[Screenshot grounding data]
↓
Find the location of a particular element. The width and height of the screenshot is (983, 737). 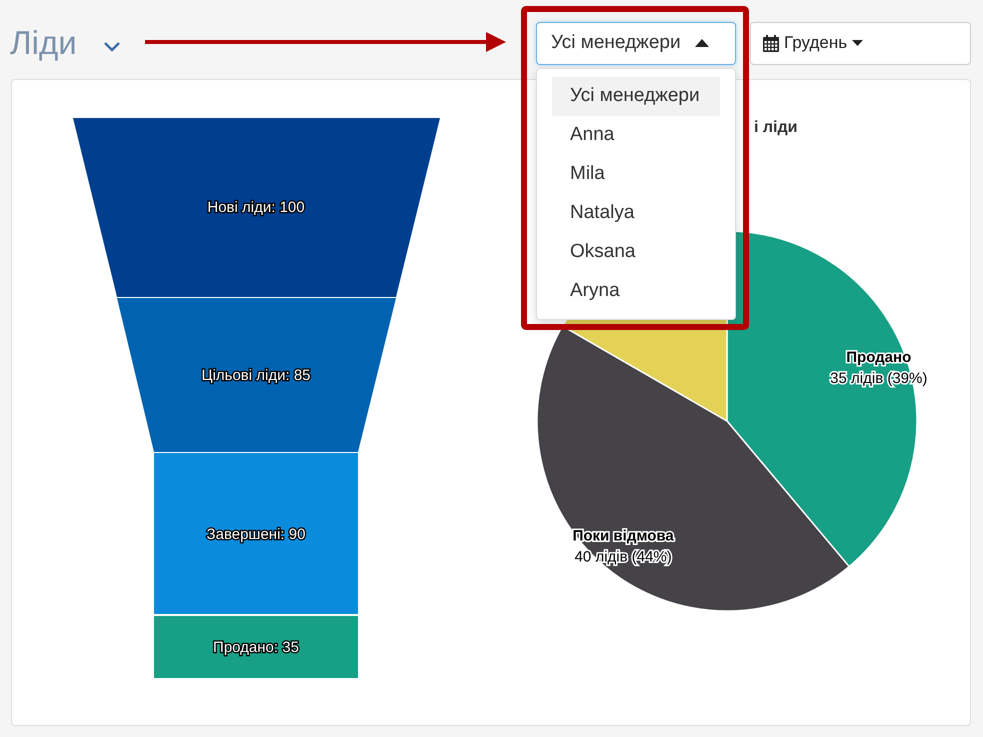

menu-item: Mila is located at coordinates (636, 174).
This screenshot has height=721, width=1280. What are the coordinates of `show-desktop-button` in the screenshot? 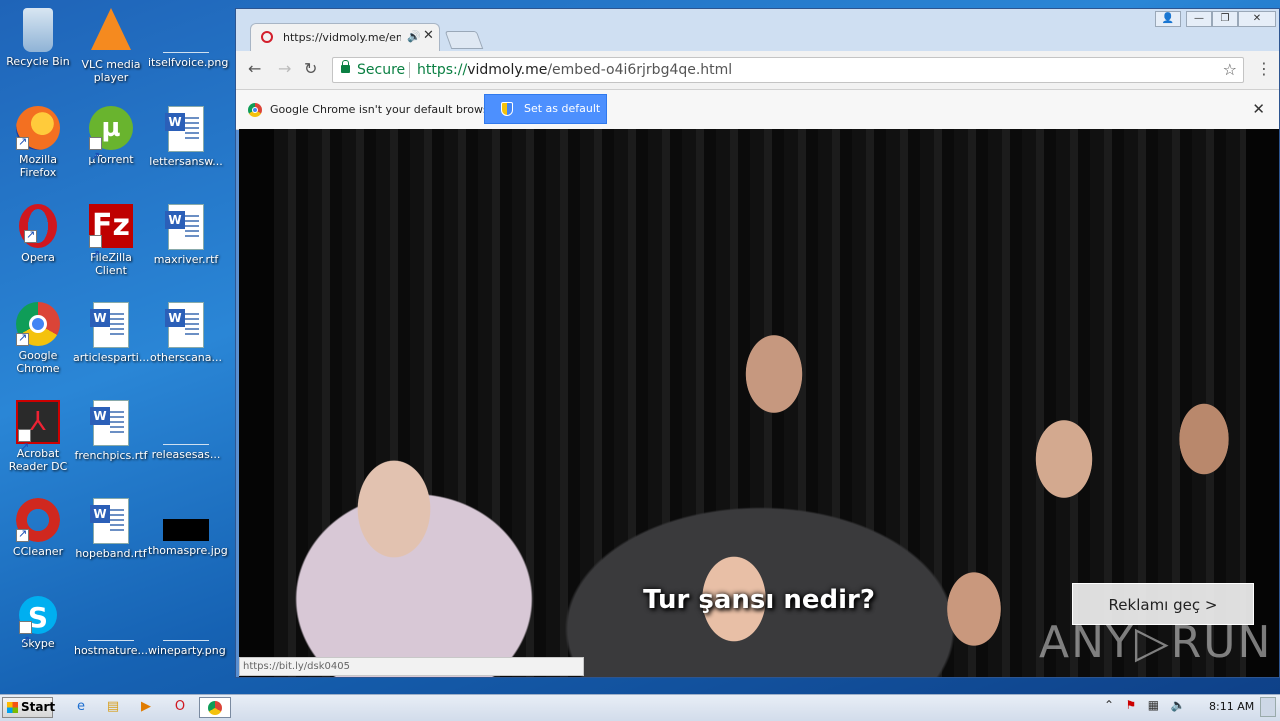 It's located at (1268, 707).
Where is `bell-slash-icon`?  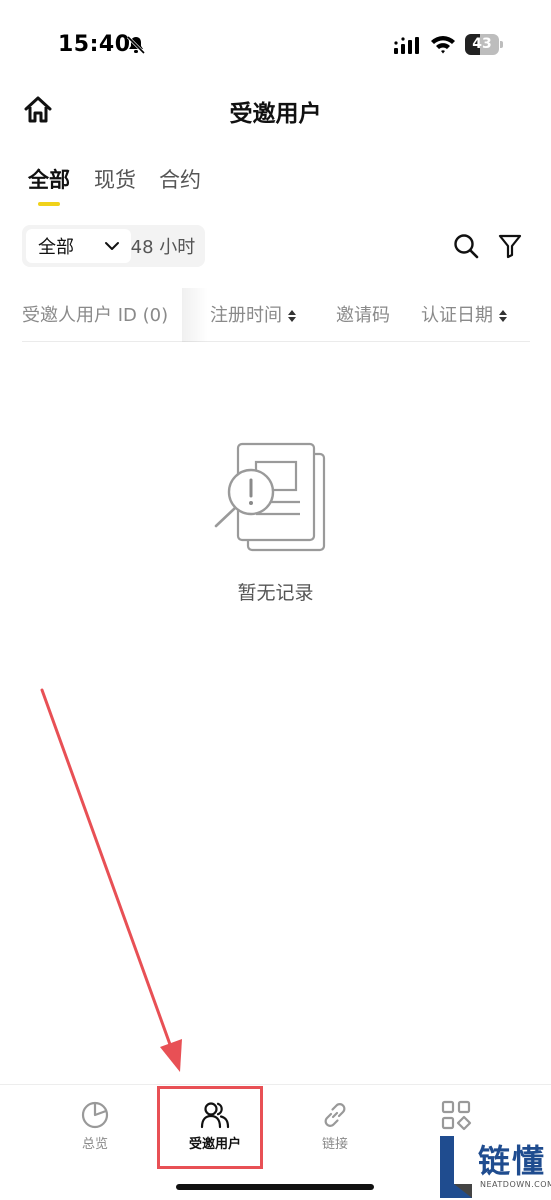 bell-slash-icon is located at coordinates (136, 45).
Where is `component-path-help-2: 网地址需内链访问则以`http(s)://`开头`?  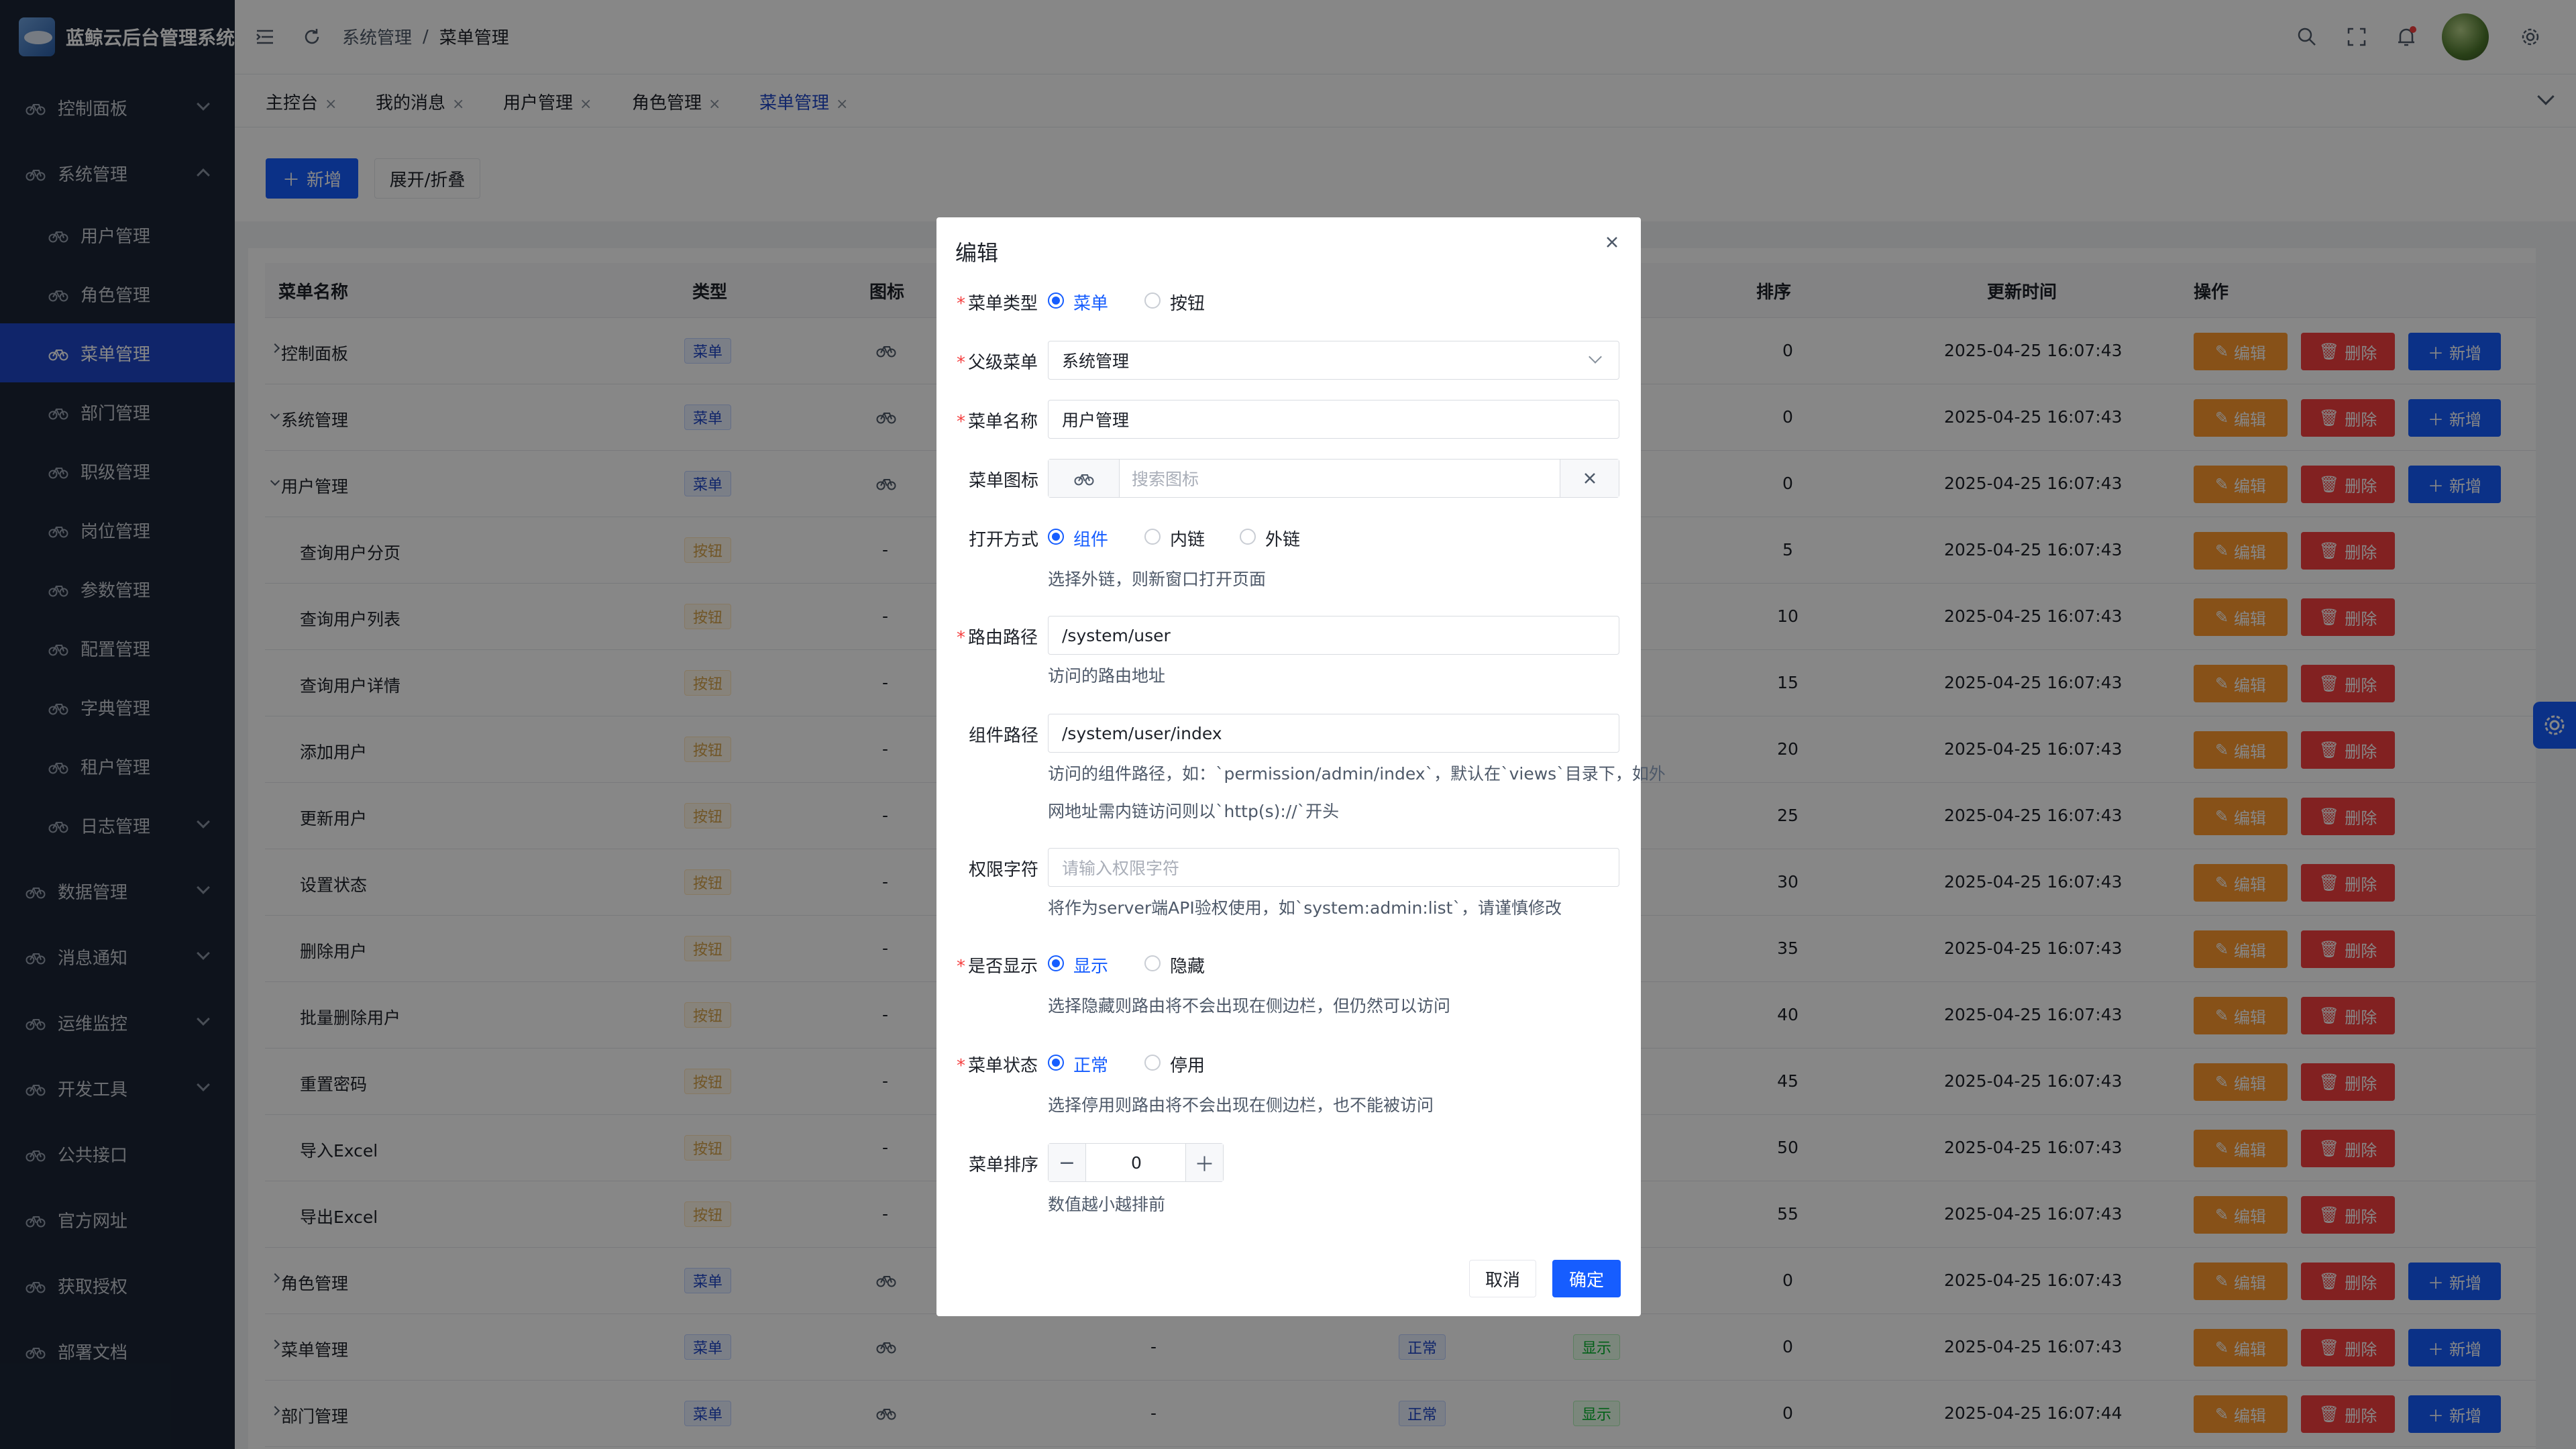
component-path-help-2: 网地址需内链访问则以`http(s)://`开头 is located at coordinates (1194, 811).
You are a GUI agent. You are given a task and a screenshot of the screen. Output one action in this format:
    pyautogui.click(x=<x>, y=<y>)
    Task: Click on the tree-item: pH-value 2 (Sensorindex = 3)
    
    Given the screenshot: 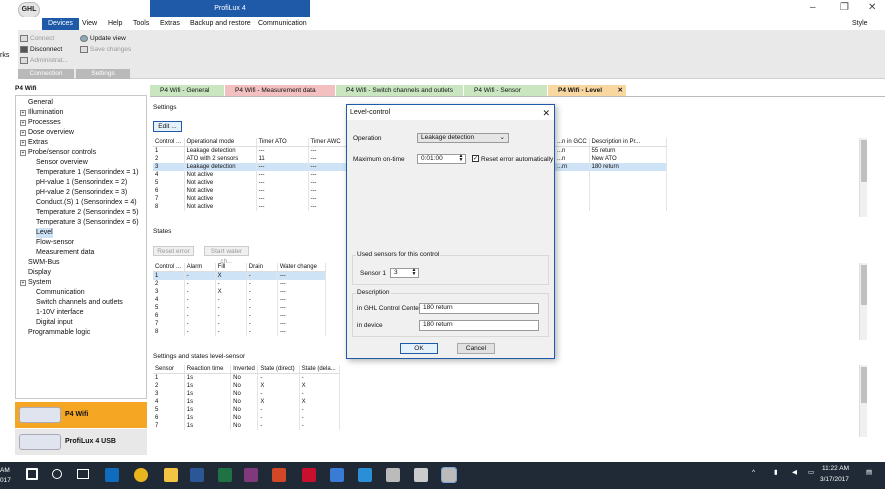 What is the action you would take?
    pyautogui.click(x=82, y=193)
    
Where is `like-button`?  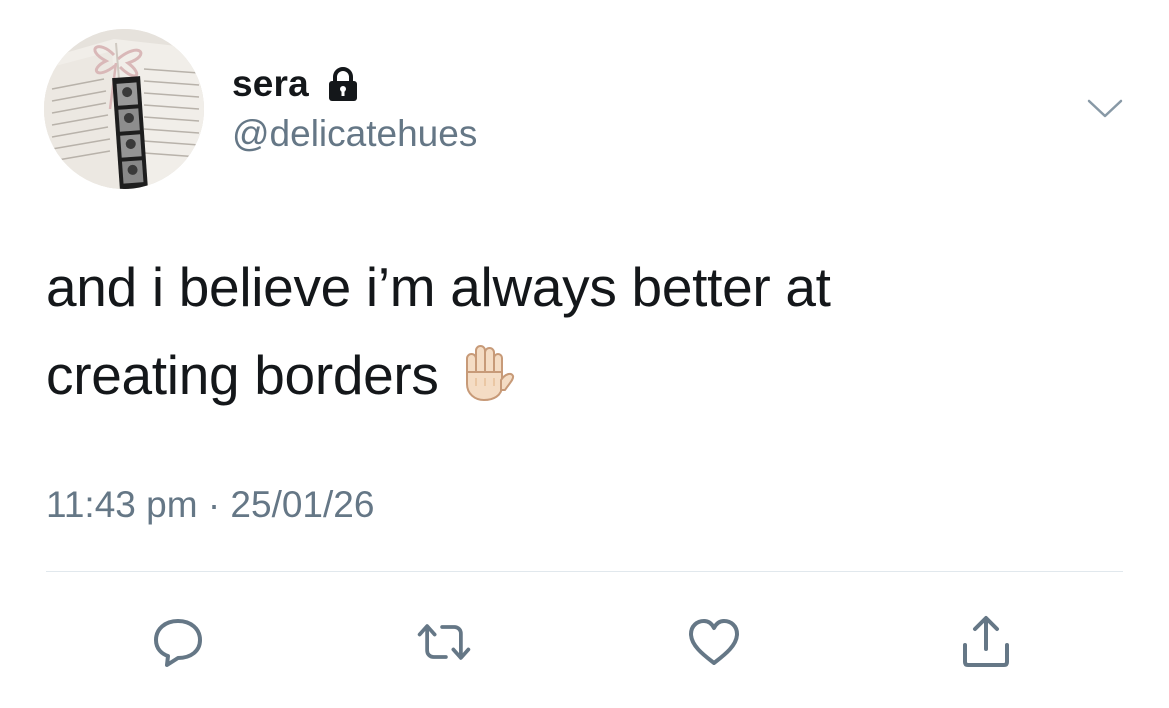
↑
Please reproduce verbatim the lines above, from the line containing "You are a GUI" through the line containing "Task: Click on", inclusive.

• **TASK RESULT**
You are a GUI agent. You are given a task and a screenshot of the screen. Output one action in this format:
    pyautogui.click(x=<x>, y=<y>)
    Task: Click on the tree-item: pH-value 2 (Sensorindex = 3)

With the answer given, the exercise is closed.